Friday, January 19, 2007

Butter or Guns

Whenever a nation sets out to war against another, it is forced to reallocate its resources, as you can either use your time, material and ingenuity to produce a plough or a sword. (The cost in human blood is another expense.)

Americans - as all of us westerners! - have grown so wealthy and lethargic that we don't really feel the immediate financial impact of the current war in Iraq. Partly because nobody pays close attention to government (as we should) and partly because the war is not financed by increased taxes but by loans from China and Japan (who buy the US treasury notes!).

It is interesting to look at the cost of the Iraq war, a war that was supposed to finance itself with re-invigorated oil exports from Iraq's abundant deposits (the 3rd largest in the world).

Ironically though, Iraqi oil is off the global market since the US invasion.

Ignoring the impact on the oil price which the war undoubtedly helped drive up and which is estimated to have cost US citizens 150 billion USD, the war against Saddam Hussein costs a whooping 200 billion USD annually. At the time of writing, this has added up to 700 billion USD in direct spending. Again, let's ignore the additional future costs of veteran's disability pensions, loss of productivity, etc. and only look at the 200 billion per year of direct spending.

The human mind is not capable of imagining such astronomic figures, therefore I would like to bring this amount into perspective by looking at how much real 'butter' would cost by comparison: (I take my figures from an article by David Leonhardt in the IHT of Jan 18, 2007 and Lester Brown's book "Plan B)

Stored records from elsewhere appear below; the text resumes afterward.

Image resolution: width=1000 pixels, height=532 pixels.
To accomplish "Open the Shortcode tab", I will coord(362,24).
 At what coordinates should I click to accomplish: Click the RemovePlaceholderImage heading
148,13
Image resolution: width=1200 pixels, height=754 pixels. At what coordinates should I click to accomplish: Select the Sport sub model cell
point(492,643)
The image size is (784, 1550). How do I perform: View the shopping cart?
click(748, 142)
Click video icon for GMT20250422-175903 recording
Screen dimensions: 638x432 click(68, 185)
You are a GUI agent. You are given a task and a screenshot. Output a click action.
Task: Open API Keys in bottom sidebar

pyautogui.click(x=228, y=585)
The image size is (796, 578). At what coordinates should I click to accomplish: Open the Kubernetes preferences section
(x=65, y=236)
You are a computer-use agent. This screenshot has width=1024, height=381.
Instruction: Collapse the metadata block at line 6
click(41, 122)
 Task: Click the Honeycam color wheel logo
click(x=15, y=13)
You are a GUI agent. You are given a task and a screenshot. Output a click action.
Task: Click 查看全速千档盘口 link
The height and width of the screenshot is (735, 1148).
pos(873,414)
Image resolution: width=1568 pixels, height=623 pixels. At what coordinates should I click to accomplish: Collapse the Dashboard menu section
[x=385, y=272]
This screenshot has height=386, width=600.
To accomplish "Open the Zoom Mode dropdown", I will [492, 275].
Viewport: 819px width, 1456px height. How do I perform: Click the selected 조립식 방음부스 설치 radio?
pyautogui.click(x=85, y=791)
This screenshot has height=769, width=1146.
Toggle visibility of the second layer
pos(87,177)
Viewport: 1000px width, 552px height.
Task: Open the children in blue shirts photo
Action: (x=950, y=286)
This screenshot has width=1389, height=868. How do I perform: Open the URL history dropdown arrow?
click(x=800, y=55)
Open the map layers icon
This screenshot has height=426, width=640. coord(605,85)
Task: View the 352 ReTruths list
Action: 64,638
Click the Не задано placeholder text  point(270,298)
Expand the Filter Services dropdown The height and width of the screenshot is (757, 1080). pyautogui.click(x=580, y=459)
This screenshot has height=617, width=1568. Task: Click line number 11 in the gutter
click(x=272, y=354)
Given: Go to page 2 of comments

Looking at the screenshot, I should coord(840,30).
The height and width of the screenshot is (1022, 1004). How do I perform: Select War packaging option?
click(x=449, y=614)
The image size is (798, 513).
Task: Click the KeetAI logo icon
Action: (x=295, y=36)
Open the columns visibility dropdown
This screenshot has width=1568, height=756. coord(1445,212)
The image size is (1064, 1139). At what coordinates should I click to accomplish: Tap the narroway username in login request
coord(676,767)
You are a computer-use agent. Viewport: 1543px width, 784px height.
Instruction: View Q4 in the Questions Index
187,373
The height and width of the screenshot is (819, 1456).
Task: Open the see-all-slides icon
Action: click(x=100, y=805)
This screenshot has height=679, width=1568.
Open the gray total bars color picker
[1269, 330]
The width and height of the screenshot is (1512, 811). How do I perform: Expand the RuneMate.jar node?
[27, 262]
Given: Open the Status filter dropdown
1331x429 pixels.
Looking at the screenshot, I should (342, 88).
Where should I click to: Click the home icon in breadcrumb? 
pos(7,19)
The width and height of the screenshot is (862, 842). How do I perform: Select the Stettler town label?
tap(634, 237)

Universal Healthcare: 100 billion annually
(all people covered in the US)

Universal preschool: 35 billion
(early childhood education for every child in the USA: half days for 3 year olds and full day for 4 year olds)

Immunizations: 0,6 billion
(for the world's children against measels, whooping cough, tetanus, polio and diphteria)

Reforesting the earth: 6 billion

Protecting biological diversity: 31 billion

School lunch programs for the 44 poorest countries: 6 billion
(Apparently the most effective population control is educating women. To get poor families also to send girls to school, it has been proven that school lunches is the most effective incentive. I am not excluding boys from this program, but when forced to make a choice, poor families send boys to school, not girls.)

I could go on an on.


200 billion dollars is a huge sum. Throw a tenth of that amount at solar research or at subsidies of renewable energy generation and you'd make a real dent in green house gas emissions and global warming, not to mention increased independence from OPEC.